(Dataset entries)
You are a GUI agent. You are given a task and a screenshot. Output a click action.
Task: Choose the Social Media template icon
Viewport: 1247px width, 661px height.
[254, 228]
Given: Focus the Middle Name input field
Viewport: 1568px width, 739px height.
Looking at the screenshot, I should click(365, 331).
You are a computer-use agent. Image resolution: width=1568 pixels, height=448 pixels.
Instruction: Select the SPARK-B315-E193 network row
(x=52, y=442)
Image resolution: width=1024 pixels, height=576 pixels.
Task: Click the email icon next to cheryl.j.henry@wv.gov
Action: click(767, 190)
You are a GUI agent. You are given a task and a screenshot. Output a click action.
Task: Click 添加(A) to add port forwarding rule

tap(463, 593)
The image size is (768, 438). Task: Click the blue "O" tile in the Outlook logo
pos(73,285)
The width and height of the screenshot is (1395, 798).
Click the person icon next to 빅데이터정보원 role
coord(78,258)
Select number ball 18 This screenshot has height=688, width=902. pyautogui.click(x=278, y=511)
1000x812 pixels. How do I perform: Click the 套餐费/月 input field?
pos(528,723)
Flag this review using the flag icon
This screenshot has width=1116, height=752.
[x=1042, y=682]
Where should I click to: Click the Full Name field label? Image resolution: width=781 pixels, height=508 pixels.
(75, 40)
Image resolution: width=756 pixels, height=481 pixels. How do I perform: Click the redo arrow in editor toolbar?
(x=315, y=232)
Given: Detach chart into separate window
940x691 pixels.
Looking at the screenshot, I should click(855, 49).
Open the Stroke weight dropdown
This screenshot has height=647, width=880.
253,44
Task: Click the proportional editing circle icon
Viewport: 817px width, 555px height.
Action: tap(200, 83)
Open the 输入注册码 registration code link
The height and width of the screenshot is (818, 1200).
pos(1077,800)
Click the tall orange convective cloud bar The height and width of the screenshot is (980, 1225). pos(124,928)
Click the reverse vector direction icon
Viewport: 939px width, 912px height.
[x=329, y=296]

--- Exercise ---
Output, and output only, the lines from the one containing "Where should I" through the last line of the data above.

--- Completed task ---
Where should I click to: Click the Full Name field label? Image resolution: width=781 pixels, height=508 pixels.
(75, 40)
Image resolution: width=756 pixels, height=481 pixels. How do I perform: Click the redo arrow in editor toolbar?
(x=315, y=232)
Given: Detach chart into separate window
940x691 pixels.
Looking at the screenshot, I should click(855, 49).
Open the Stroke weight dropdown
This screenshot has height=647, width=880.
253,44
Task: Click the proportional editing circle icon
Viewport: 817px width, 555px height.
Action: tap(200, 83)
Open the 输入注册码 registration code link
The height and width of the screenshot is (818, 1200).
pos(1077,800)
Click the tall orange convective cloud bar The height and width of the screenshot is (980, 1225). pos(124,928)
Click the reverse vector direction icon
Viewport: 939px width, 912px height.
[x=329, y=296]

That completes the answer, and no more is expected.